→ Given records
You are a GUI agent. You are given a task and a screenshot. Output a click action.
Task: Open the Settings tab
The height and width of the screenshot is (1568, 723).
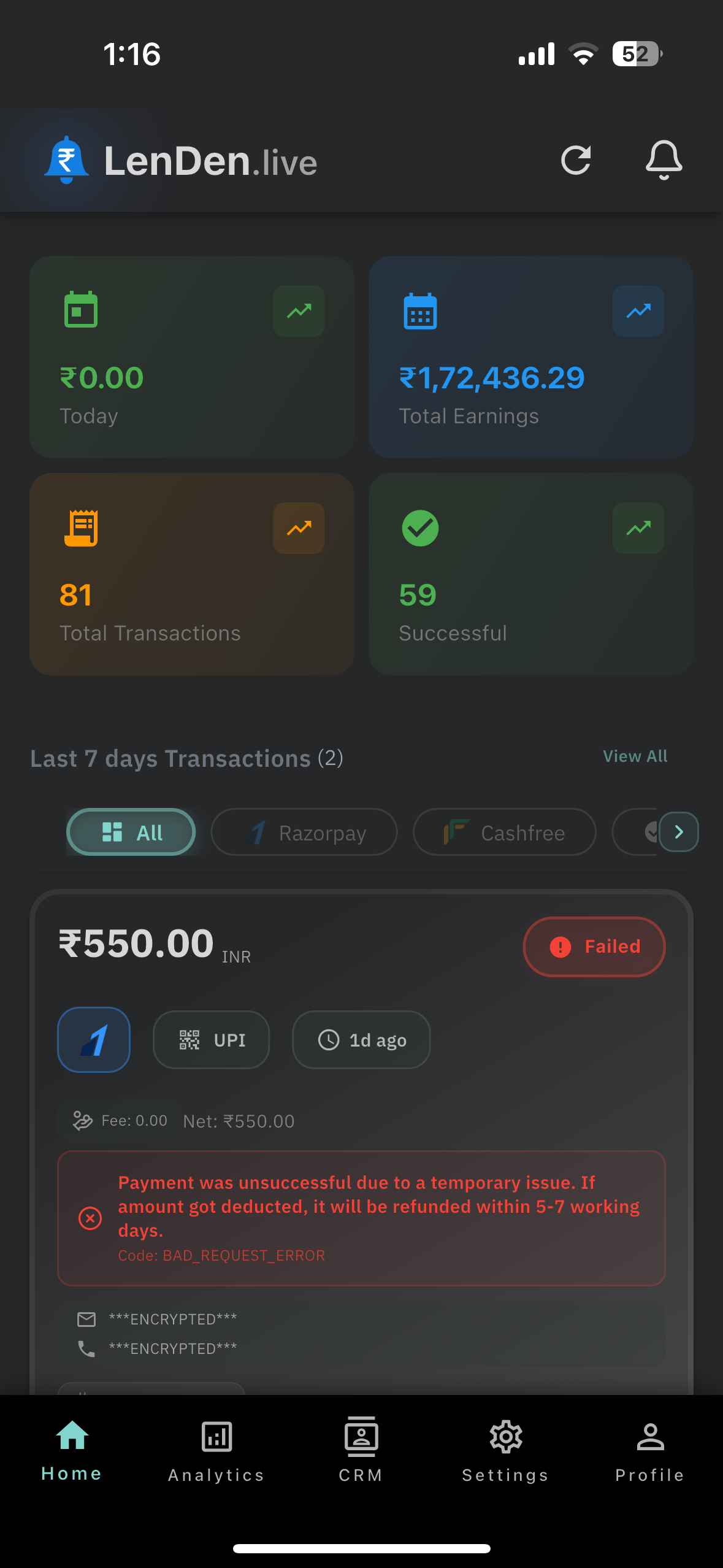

---

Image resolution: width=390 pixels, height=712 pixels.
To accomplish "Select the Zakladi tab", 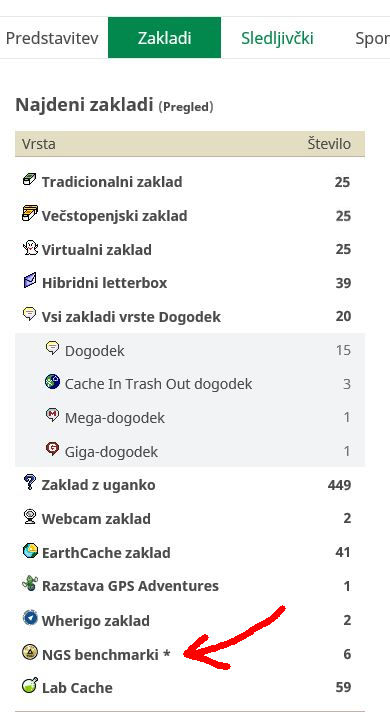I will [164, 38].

* * *

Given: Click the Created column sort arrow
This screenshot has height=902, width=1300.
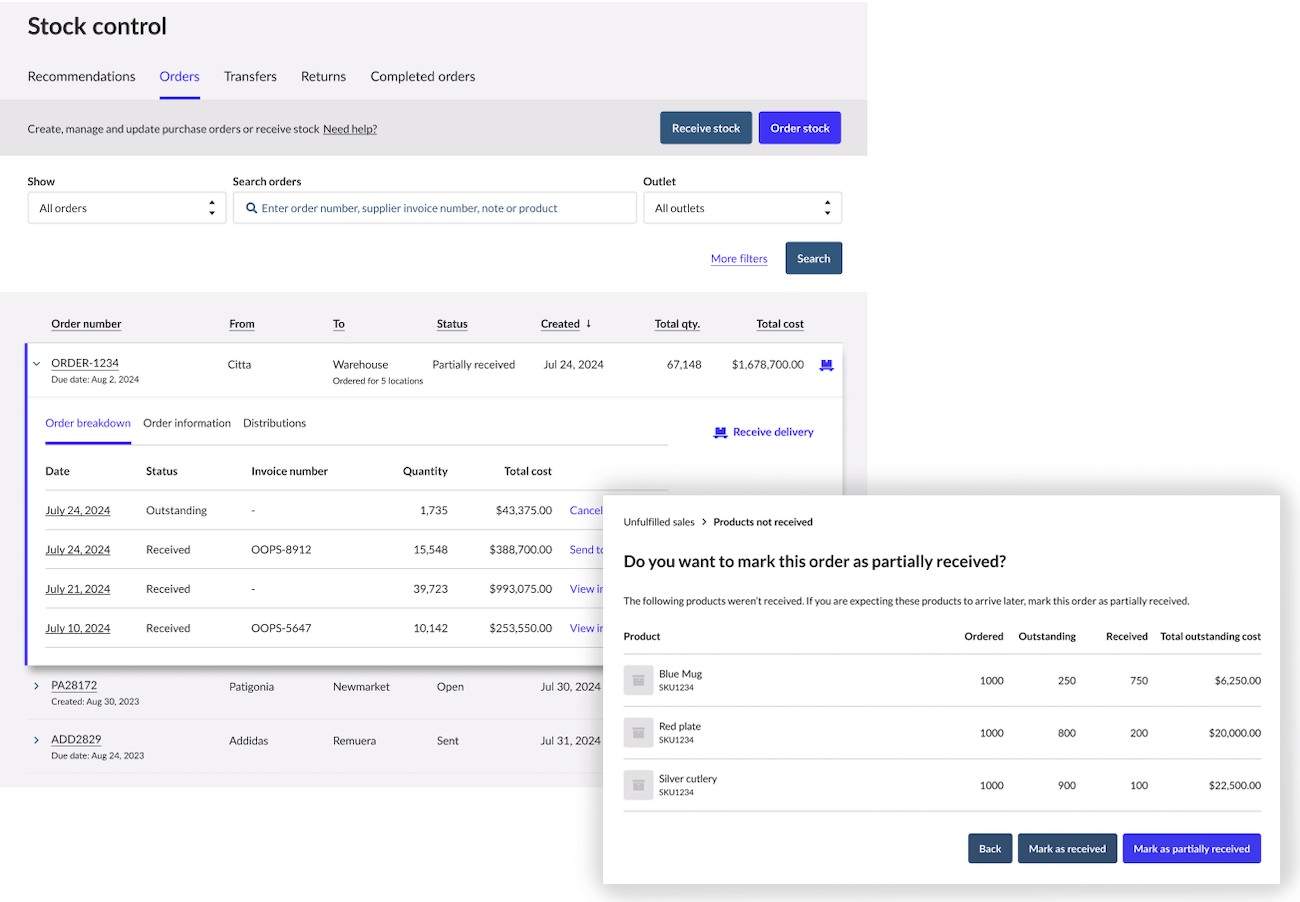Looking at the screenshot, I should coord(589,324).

→ What to produce
Retype exactly, and only, the lines above from the one where "You are a GUI" occurs up to and including the one where "The height and" occurs.

→ Answer box
You are a GUI agent. You are given a task and a screenshot. Output a click action.
Task: Open the Settings tab
The height and width of the screenshot is (1568, 723).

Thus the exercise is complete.